5 Unique Ways to Win Friends & Influence People Online

I keep reading articles about how to build influence online, because they get a lot of traction on social networks. Most recently, 35 experts weigh-in: How we create influence on Facebook, an article I thought I’d read just to see if there was anything unique about the Facebook angle. There didn’t seem to be.

Most of these articles can be summed up like this: be consistently useful, generous and interesting. That’s good advice!

I think it’s possible to discuss some more tactical methods, though. Here’s what I’ve thought for some time are some good ways to add value and thus strengthen your position, make new things possible, win friends, influence people etc.

Be first – If you’re the first place that someone finds out about something, they’ll likely notice that. Do it again and they’ll start paying attention to almost everything you do in the future. Everybody likes the feeling of learning new things early – the sources of that kind of learning are highly valued.

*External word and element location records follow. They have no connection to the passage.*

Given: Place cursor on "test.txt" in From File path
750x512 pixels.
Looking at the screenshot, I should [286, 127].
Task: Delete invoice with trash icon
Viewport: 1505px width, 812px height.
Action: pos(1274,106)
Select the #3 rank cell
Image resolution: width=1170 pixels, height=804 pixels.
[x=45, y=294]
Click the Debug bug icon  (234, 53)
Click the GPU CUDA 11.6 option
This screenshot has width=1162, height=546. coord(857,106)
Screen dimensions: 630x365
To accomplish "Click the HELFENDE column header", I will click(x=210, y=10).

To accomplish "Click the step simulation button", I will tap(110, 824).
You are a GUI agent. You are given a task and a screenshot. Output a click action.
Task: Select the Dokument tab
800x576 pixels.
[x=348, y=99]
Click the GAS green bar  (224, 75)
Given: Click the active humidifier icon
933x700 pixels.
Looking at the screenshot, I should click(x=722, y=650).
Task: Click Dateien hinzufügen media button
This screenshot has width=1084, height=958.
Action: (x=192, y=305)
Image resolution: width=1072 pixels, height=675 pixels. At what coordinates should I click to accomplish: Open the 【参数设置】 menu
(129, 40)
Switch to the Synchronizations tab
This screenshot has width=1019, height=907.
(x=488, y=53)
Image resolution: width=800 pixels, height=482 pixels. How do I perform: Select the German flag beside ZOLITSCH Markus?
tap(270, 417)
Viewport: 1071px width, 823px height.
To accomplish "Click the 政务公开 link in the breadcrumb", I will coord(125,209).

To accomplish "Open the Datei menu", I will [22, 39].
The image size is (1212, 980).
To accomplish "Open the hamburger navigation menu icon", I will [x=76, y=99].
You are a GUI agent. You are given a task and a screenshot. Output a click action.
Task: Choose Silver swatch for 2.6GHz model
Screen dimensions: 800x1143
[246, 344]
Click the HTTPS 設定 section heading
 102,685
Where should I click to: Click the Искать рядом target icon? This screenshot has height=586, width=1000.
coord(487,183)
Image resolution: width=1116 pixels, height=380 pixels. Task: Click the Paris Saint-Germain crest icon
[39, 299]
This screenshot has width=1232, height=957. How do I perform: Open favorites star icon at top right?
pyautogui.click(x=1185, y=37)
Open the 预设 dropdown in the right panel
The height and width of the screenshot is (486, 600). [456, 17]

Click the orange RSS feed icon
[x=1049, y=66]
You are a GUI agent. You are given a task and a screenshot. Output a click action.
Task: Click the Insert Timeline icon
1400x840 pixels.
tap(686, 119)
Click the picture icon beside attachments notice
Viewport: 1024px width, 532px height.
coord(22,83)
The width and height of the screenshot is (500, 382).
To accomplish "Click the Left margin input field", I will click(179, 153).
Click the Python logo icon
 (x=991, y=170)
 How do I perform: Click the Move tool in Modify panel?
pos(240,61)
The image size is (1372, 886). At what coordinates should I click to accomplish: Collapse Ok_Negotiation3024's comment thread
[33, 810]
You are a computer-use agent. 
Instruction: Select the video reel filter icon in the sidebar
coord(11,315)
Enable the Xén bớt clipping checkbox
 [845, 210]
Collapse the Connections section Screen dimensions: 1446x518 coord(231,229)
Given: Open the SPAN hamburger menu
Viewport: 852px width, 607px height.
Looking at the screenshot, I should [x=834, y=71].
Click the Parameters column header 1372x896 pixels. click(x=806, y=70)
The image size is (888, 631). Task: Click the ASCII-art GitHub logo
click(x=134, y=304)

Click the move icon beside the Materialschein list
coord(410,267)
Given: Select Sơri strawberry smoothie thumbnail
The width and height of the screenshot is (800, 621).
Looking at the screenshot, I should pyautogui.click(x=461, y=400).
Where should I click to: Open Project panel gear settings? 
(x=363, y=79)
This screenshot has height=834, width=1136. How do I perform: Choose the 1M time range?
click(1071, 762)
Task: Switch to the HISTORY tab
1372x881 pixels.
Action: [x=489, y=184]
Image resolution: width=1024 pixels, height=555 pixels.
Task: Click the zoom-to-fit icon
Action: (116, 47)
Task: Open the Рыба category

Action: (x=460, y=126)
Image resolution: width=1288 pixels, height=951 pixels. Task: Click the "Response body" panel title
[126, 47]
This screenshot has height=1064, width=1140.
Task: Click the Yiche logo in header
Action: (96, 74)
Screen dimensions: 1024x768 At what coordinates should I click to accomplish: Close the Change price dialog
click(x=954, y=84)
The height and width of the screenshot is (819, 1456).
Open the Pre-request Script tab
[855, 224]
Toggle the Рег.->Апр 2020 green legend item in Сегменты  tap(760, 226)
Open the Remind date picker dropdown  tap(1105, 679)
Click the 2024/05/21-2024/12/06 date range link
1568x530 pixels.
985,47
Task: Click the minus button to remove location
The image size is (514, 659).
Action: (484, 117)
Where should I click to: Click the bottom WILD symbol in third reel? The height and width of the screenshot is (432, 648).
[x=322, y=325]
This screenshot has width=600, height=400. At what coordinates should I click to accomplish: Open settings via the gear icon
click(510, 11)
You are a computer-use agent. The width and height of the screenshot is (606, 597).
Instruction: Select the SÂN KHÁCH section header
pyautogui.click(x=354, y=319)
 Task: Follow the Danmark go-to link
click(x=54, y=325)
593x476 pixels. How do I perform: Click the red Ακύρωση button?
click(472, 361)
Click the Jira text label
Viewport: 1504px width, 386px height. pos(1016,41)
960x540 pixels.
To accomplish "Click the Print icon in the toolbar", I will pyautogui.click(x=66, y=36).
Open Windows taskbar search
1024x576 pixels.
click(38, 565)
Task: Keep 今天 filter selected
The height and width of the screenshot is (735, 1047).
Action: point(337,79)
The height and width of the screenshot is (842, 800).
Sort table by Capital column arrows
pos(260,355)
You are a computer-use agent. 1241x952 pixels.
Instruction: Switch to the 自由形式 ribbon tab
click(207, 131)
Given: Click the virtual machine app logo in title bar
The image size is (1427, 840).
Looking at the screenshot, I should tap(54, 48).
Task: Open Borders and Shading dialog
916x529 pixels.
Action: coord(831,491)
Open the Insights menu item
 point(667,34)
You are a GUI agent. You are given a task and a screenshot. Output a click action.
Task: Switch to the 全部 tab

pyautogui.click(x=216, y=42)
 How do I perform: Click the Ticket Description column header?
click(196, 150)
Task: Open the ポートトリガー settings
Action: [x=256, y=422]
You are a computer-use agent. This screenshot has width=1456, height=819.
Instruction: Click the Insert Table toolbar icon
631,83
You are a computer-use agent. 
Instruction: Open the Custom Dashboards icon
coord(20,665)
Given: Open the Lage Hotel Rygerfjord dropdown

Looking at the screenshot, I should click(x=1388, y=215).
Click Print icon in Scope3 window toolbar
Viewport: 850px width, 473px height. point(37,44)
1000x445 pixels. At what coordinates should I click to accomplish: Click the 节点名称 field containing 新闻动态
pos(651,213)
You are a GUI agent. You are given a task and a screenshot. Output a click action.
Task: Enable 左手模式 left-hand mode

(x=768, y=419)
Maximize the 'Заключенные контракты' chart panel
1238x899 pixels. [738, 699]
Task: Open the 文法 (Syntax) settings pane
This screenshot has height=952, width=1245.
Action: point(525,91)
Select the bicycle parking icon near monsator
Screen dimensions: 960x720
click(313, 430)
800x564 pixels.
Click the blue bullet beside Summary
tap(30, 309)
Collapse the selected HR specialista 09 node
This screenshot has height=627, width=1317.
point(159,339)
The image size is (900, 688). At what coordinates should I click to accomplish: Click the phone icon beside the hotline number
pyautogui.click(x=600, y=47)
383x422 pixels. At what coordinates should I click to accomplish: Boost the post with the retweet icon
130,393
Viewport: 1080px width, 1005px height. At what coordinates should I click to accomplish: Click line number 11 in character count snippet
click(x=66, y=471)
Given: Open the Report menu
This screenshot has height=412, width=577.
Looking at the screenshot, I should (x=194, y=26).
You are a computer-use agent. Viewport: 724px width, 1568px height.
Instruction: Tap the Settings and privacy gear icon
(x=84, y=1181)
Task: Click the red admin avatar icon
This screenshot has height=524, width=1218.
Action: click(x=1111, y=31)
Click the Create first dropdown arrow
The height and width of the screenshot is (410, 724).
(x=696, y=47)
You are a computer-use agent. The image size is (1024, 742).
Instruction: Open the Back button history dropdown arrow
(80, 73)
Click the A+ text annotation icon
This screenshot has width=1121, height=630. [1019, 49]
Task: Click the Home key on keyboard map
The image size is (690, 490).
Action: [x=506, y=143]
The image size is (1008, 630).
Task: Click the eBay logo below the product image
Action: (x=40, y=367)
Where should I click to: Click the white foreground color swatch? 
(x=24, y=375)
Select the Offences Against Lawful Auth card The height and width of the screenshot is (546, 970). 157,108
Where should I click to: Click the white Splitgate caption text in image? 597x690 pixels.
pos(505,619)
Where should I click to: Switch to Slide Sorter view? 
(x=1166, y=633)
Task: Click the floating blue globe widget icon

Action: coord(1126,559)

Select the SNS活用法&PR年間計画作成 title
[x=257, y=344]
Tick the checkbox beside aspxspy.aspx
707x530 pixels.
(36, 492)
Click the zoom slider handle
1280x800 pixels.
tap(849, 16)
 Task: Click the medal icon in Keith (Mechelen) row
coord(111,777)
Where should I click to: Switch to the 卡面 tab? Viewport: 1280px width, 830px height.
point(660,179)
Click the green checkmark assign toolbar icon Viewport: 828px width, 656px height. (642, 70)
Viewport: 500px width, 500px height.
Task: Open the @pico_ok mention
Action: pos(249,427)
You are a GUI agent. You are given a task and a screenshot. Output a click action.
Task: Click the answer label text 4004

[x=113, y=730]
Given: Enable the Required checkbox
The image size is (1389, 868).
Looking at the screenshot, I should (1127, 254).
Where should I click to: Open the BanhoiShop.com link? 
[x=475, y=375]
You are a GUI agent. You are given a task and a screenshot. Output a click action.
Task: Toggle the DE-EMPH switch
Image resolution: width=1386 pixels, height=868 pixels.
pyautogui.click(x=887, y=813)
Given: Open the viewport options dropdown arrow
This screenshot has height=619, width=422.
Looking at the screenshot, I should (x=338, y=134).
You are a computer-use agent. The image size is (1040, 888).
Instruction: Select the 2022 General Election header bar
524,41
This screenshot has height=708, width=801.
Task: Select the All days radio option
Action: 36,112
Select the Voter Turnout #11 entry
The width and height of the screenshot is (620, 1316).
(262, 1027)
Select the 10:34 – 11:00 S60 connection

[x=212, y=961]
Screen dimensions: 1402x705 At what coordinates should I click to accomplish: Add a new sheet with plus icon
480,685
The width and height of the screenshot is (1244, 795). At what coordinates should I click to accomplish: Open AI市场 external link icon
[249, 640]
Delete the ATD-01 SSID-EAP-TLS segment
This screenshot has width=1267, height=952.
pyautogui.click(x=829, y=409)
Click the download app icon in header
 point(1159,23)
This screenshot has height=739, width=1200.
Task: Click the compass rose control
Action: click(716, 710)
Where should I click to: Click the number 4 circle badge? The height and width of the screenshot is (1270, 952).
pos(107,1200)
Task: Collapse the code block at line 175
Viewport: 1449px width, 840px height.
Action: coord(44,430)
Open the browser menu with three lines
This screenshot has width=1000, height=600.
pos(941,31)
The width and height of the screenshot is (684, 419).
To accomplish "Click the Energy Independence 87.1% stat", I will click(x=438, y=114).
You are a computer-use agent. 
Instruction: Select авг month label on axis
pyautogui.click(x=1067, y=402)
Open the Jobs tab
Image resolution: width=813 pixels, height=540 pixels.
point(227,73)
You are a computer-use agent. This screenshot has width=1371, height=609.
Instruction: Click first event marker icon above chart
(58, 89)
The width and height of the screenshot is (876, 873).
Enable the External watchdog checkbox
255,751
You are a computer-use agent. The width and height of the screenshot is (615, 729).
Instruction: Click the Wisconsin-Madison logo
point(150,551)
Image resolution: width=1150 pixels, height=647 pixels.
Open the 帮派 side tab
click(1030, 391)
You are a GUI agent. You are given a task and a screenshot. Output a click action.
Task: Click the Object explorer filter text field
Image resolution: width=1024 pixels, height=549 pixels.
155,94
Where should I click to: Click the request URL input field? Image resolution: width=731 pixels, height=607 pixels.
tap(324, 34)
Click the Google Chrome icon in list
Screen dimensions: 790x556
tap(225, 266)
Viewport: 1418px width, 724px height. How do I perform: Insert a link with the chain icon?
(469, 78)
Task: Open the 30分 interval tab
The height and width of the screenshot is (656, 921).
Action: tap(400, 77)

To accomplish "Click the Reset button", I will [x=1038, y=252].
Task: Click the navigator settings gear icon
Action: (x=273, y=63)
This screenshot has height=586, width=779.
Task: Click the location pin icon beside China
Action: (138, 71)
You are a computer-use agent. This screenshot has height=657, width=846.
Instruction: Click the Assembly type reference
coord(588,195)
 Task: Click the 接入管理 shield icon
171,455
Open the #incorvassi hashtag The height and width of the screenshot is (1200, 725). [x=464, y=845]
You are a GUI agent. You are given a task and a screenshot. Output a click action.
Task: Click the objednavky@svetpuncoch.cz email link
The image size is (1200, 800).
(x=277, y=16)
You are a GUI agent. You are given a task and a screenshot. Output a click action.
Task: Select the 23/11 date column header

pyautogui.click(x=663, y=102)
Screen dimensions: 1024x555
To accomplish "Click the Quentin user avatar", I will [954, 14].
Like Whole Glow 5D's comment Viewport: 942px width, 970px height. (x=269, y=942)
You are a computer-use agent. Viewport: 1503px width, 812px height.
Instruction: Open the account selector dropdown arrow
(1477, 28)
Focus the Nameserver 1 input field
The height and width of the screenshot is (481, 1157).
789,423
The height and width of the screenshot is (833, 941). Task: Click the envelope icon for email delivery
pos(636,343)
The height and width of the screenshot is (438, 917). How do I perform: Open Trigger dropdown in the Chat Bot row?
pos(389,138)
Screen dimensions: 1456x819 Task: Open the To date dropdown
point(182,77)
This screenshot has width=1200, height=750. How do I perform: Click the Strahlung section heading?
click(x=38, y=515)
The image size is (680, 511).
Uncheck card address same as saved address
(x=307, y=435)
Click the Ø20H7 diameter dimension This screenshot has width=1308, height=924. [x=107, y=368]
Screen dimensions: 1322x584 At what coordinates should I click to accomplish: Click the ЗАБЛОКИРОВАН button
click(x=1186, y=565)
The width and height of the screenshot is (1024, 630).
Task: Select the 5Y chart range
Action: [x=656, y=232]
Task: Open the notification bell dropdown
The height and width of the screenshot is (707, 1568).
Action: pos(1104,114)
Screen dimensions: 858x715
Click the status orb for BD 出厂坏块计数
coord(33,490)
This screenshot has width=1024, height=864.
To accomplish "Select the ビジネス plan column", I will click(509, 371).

Be the best at articulating common things – If you ever look at the tech news aggregation site Techmeme, you know for example that there are often developments in the tech news world that everyone writes about – but some people write about them much better than others. That’s a great way to build influence, to create more compelling content than other people about issues of general interest. Maybe the things I’m writing here are really no different than what everyone else is saying – but some of you will like the way I say them, you’ll find them uniquely clear, compelling, inspiring, intelligent, funny, charming, whatever the case may be. Perhaps then you’ll follow me on Twitter so you can read more like this in the future. (Or use aarh-ess-ess)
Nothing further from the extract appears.